Before they parade around the estate, chest puffed out, it would, however, behoove the French to remember what happened the last time they were involved in a plan that put another sovereign country into austerity and ruin for a couple of decades.
If the EU plan goes ahead, how long before a Greek ‘strong man’ arises to awaken nationalist sentiment?
George Papandreou. Hailed as European Diplomat of the Year in 2003 by European Voice for his efforts to build a lasting, inclusive solution to the Cyprus dispute. The first person in Greece to introduce affirmative action. The first person in Europe to purge his army’s generals in how long? Decades?
Amongst the heat generated by his sudden decision to call a referendum on the EU’s proposed bail out (such as it is) his decision to sack the heads of the armed forces and make appoint loyalists was almost lost.
But the name Papandreou crops up throughout the last century of Greek politics. Both his dad and his grandad ran the place, back in day. Most notably, Papa Papandreou was caught up in the swirling torment of the Greek military junta.
Memories are apparently so short as to forget that as recently as 1974 Greece was under military rule. But Papandreou, it seems, has a longer memory than most – and his own family’s experiences must loom large in his thoughts. His decision to purge the generals can only tell us one of two things: Papandreou either fears his army or fears that he needs to use them.

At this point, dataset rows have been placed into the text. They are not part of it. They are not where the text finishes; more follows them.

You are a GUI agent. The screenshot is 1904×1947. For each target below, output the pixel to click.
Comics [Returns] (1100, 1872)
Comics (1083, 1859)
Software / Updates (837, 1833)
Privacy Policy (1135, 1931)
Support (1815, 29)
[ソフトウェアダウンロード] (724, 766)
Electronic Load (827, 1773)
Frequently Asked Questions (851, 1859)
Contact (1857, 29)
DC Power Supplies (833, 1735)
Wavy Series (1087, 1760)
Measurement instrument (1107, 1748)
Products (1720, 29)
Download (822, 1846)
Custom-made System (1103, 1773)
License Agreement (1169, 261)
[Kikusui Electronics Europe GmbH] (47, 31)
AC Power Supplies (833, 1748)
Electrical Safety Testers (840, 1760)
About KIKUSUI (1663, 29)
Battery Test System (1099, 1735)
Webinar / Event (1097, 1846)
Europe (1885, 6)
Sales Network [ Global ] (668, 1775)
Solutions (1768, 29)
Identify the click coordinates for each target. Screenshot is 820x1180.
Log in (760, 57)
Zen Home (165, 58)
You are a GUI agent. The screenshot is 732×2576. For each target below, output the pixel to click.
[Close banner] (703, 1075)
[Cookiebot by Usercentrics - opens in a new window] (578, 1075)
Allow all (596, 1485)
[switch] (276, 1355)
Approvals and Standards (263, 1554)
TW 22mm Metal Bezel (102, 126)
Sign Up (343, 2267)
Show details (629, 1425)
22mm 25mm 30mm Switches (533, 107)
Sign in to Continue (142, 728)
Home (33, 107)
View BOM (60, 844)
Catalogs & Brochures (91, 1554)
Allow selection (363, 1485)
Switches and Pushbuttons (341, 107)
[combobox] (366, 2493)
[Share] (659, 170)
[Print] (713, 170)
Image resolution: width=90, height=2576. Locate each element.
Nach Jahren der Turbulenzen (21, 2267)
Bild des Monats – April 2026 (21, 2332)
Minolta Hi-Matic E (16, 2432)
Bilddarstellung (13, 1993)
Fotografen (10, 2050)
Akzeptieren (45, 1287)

Are things in Greece this bad? So far the intellectual firepower of the world seems to have been focussed on the Bad and the Ugly parts of the Euro crisis (there is no Good). To the elites, the demonstrators on the streets are every bit as much of an irrelevancy as Greek public opinion in general. Carl Bildt, Sweden’s foreign minister said:
“I truly fail to understand what Greece intends to have a referendum about. Are there any real options?”
Well, actually, Carl yes there are. The Greeks could leave the Euro. They could reject the plans that would leave them a vassal state of the EU superstructure.
They could revolt. Indeed, arguably, they have been for some time. People have already died on the streets.
Now everyone knows that the Greeks have long been taking a free ride on a gravy train funded by the workers of Germany (and, indeed, buying the products of German industry with the fruits of their ‘labours’). But the EU’s proposals are more about saving the Euro – and more particularly the French banking sector – than anything to do with helping Greeks themselves.
Whether or not there is a moral case that says that the Greeks should do whatever is asked of them to help repair the damage of the Eurozone, there is also the counter-argument that the Eurozone has been complicit from day one. The last 15 years have been an era of voodoo economics where the likes of Gordon Brown (to pick an entirely random example) seem to have fallen to the belief that money appeared infinitely from nowhere. Until Greek debt became an issue for the French banks, pretty much no-one gave a shit.
And now they offer 9 years of poverty and shackles – all to save France. All Greece’s assets to be stripped. Greek public services to be effectively closed down. Mass unemployment with no hope of relief. Indeed, the opposite of relief, because continuing membership of the Eurozone will mean a permanent enslavement in the name of protecting shareholders in French banks.
Why does any of this matter: after all, Greece is a far away country of which we know nothing, right?
Well, as I’ve been saying for nigh on a year now, ‘contagion’ isn’t just a word that the Euro must fear – it is an inescapable fact of history. If Greece fears the military then what of Spain – itself also under military rule until 1975 and swimming in the same economic waters? Just across the balmy Aegean, Italy was riven by paramilitary unrest into the 1980s. Never mind the “reaction of the markets”
Under this supposed ‘union’ of European countries lie nation states, long bitterly held memories and a boiling tempest of public opinion. Faster than they can comprehend, the Project is unravelling.